In the comments, Michael properly called me on an incorrect thirtysomething reference in an earlier review. He was right – the Michael & Elliot company was not out of business at the beginning of the series. But the gist of what I recalled was correct – the story started in the middle of events, but that was that the company was failing, flailing, en route to its demise.

Which leads us quite nicely to the review of the pilot of Brothers & Sisters, directed by thirtysomething star Ken Olin and with a supporting performance by thirtysomething star Patricia Wettig. It’s built around a family with a family business – not everyone’s involved, but a few are. And at this point, the business appears to be in trouble. In this case, there are some financial irregularities popping up. That’s half of what’s going on. The other is that the semi-estranged daughter is visiting home with an eye for moving her conservative radio show career onto television. (It’s part of a certain liberal-versus-conservative theme going on here that is more about team versus team than about actual conflicting beliefs. However, doing this is part of a not-unreasonable effort showing up places to show that TV can portray a stated conservative or religious soul without the automatically being hypocritical or evil.)

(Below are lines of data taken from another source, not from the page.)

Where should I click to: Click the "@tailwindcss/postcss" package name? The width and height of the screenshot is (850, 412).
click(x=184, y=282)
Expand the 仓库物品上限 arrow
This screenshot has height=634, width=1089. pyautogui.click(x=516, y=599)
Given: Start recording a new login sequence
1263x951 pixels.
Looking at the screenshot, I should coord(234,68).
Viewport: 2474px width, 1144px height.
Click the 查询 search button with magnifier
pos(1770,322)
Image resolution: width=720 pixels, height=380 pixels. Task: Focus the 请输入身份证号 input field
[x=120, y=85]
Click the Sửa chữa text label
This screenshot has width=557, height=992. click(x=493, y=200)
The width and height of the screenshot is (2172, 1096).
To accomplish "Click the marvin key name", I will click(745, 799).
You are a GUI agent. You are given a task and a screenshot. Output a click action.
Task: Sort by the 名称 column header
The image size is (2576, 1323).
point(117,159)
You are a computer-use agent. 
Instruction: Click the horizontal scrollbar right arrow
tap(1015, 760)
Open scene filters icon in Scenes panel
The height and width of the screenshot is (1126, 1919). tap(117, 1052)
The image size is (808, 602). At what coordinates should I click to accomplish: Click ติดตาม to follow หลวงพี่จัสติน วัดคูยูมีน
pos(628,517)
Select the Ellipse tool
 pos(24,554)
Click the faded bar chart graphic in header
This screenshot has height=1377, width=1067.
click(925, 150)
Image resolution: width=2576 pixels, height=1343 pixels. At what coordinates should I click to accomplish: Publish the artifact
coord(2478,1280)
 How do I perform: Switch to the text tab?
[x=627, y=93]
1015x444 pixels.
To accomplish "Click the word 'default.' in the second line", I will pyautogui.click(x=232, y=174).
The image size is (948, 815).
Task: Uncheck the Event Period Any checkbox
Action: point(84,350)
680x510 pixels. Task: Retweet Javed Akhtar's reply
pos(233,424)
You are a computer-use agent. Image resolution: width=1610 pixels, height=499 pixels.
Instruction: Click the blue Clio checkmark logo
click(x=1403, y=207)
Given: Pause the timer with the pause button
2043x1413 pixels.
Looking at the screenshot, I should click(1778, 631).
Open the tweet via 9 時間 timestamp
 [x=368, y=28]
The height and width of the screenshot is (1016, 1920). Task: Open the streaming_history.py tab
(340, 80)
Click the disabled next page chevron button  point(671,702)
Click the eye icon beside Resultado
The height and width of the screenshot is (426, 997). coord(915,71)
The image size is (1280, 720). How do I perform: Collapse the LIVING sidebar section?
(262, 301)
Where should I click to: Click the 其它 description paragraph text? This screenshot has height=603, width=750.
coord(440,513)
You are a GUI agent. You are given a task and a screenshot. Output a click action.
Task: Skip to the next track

The daughter is played by Ally McBeal. Oh, okay, it’s the actress who played Ally McBeal, but the whole cast is made up of that guy from Picket Fences, that gal from Six Feet Under, that nun who used to fly… enough to interfere with thinking of these people as a family This is an effect that is likely to fade with further viewings, but not as much as it should, because this show is so much about the conflicts within the family that there really isn’t that underlying sense of similarity that will make you quite believe it’s a family. There’s more to a family than bickering.

All in all, it’s moment after moment of conflicting, forboding, and the downside of drama withut any sense of hope. It’s all the wife being cheated on, the uncle playing with the books, the controlling fiancee, the druggie brother. There are characters there, but they don’t achieve the level of “interesting” yet. There are enough characters running around that we don’t get enough of any one of them in the pilot to really identify with them.

Apparently, this series had a lot of thrashing going on behind the scenes, with cast and key crew changes. Perhaps it will shake out with a stronger center after the pilot… but all in all, despite having actors I like, there’s not enough here to make it recommendable.